EXTRACT TO READ -
━━━━

I don't see why you are presupposing that new curves must be selected
-- surely the IETF should not rule out the use of previously chosen
curves such as Curve25519 and the ‘Brainpool’ curves merely because
they have multiple independent, interoperable implementations.  In
particular, the rest of your message argues for a set of curves which
(a) are defined over random-prime-order coordinate fields, and (b)
have prime order, and the Brainpool curves satisfy both of those
criteria *and* are already implemented.

(I'll leave the question of whether those properties are as desirable
in hardware implementations as you claim they are to people who have
studied those, but having prime order is the most important security
risk of the NSA curves in software implementations, so I don't see why
you are criticizing those curves' security in the same message in
which you propose retaining that security risk in newly chosen
curves.)

Perhaps you don't consider the Brainpool curves to have been chosen
‘in a transparent fashion’?  If that is your concern, I'm sure that
someone from the Brainpool consortium would be interested in
commenting on exactly how transparent their process was.

━━━━

DATASET ROWS -
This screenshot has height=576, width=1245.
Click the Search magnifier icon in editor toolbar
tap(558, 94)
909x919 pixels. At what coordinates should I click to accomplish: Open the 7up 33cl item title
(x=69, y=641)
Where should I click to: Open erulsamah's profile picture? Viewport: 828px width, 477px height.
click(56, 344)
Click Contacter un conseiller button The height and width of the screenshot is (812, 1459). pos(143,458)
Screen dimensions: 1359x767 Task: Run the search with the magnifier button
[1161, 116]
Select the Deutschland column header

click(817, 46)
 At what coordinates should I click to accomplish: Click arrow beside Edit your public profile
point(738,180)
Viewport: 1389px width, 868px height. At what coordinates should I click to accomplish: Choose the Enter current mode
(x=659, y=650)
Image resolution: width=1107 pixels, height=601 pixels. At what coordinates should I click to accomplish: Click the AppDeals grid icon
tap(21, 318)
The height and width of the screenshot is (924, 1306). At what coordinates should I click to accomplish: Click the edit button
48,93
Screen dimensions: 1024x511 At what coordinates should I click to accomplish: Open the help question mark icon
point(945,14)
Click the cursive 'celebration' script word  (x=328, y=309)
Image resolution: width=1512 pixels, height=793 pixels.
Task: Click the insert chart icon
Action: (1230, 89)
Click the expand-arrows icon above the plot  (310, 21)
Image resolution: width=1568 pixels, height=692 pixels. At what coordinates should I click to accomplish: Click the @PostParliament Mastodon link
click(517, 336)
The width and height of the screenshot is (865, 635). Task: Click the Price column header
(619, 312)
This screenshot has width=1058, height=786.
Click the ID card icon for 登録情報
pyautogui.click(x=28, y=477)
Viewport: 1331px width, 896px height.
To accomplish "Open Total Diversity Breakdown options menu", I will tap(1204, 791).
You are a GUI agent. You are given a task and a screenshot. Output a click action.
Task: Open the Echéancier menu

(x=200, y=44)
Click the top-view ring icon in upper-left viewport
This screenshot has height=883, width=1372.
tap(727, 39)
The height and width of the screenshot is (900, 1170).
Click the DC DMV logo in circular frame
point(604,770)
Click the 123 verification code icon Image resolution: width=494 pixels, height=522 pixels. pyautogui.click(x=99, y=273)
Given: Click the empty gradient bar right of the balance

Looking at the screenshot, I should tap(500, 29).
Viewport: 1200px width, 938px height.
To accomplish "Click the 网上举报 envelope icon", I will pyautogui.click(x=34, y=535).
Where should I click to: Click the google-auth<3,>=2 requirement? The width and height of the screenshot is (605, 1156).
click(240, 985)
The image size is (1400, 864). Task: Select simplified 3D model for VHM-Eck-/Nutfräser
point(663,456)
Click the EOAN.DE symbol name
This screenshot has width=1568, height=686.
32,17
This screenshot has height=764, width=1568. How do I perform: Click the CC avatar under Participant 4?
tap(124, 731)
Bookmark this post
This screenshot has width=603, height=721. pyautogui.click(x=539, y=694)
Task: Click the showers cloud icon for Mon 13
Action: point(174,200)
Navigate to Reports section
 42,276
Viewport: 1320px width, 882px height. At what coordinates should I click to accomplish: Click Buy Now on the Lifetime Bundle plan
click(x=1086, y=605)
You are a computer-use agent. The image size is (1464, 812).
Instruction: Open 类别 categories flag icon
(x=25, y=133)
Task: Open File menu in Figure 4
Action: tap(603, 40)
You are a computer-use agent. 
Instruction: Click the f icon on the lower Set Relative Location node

━━━━

GIVEN INSTRUCTION 1 - Repeat the part of the message about elliptic curves that runs from "Perhaps you don't" to "their process was.", copying it word for word.
GIVEN INSTRUCTION 2 - Reproduce the listing exactly, from its first line through the line with "[1161, 116]", including both of those lines.

REPLY 1 -
Perhaps you don't consider the Brainpool curves to have been chosen
‘in a transparent fashion’?  If that is your concern, I'm sure that
someone from the Brainpool consortium would be interested in
commenting on exactly how transparent their process was.

REPLY 2 -
This screenshot has height=576, width=1245.
Click the Search magnifier icon in editor toolbar
tap(558, 94)
909x919 pixels. At what coordinates should I click to accomplish: Open the 7up 33cl item title
(x=69, y=641)
Where should I click to: Open erulsamah's profile picture? Viewport: 828px width, 477px height.
click(56, 344)
Click Contacter un conseiller button The height and width of the screenshot is (812, 1459). pos(143,458)
Screen dimensions: 1359x767 Task: Run the search with the magnifier button
[1161, 116]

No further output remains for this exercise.